Work required.
In the records below, find the line containing "Open the @coachingrugby.bsky.social". Output it and every line after it to the end, unchanged, with no pictures.

(Saved data entries)
Content starts
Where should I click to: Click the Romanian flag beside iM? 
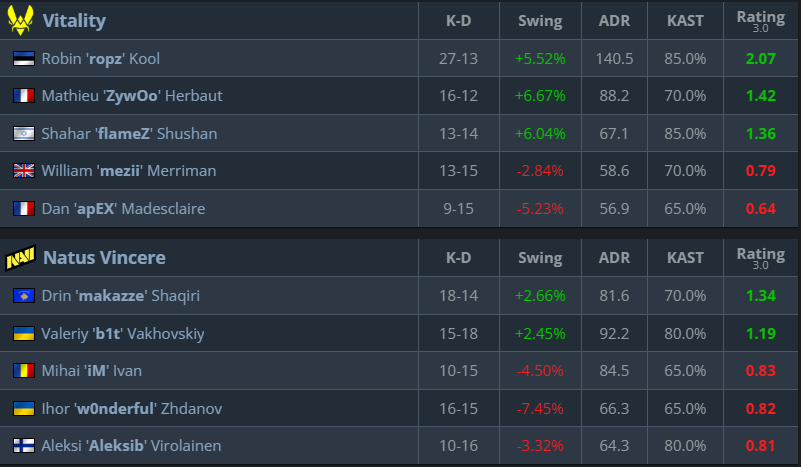click(x=23, y=371)
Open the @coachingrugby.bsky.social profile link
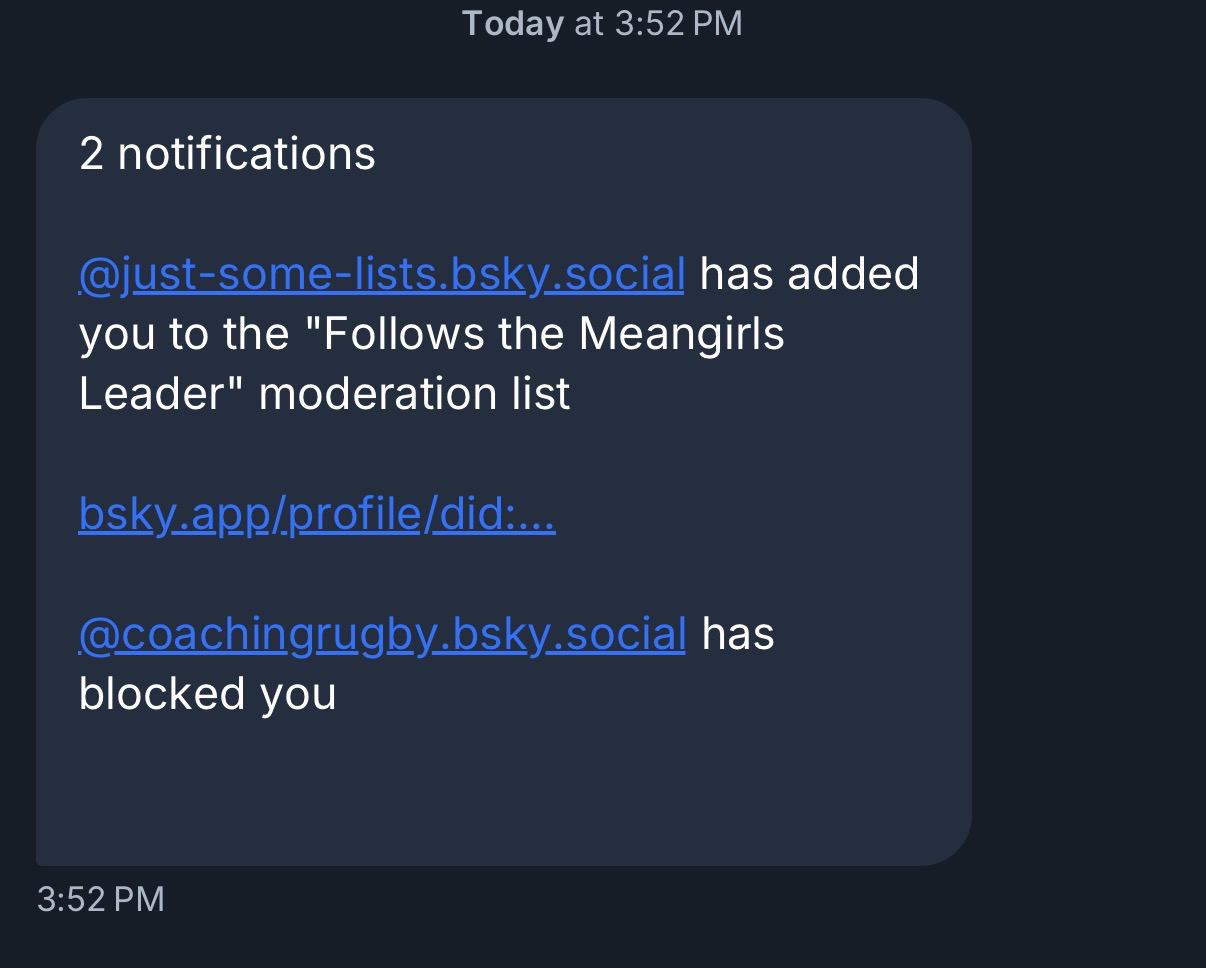 click(381, 634)
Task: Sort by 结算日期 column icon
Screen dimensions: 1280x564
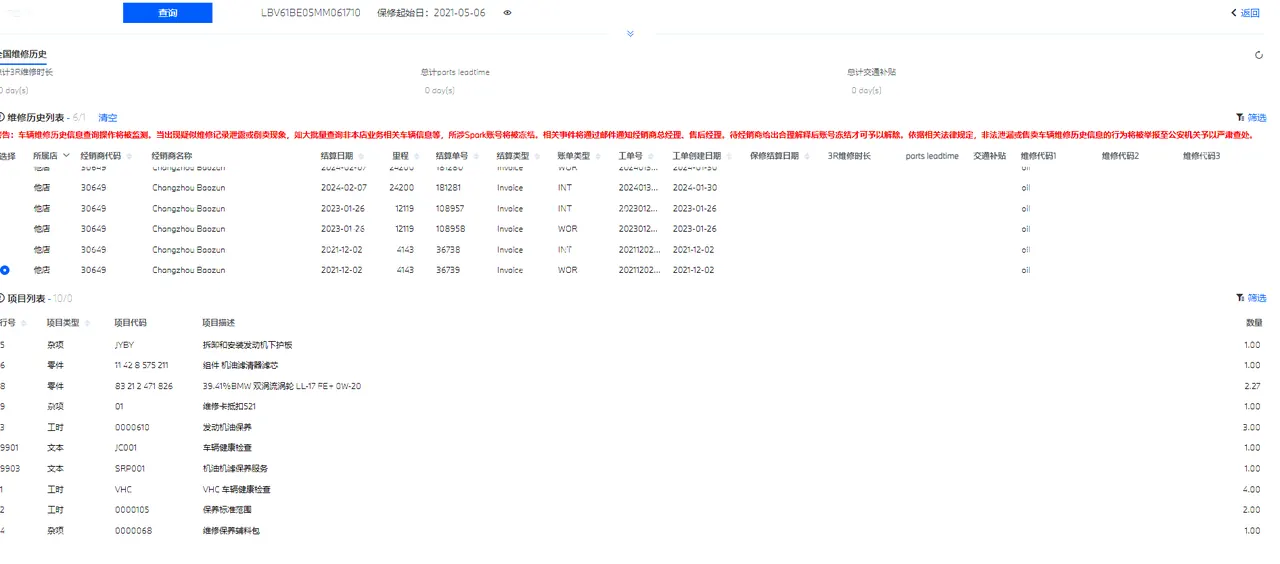Action: click(x=362, y=156)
Content ends
Completed task.
Open the @coachingrugby.bsky.social profile link
 click(381, 634)
Task: Sort by 结算日期 column icon
Screen dimensions: 1280x564
Action: click(x=362, y=156)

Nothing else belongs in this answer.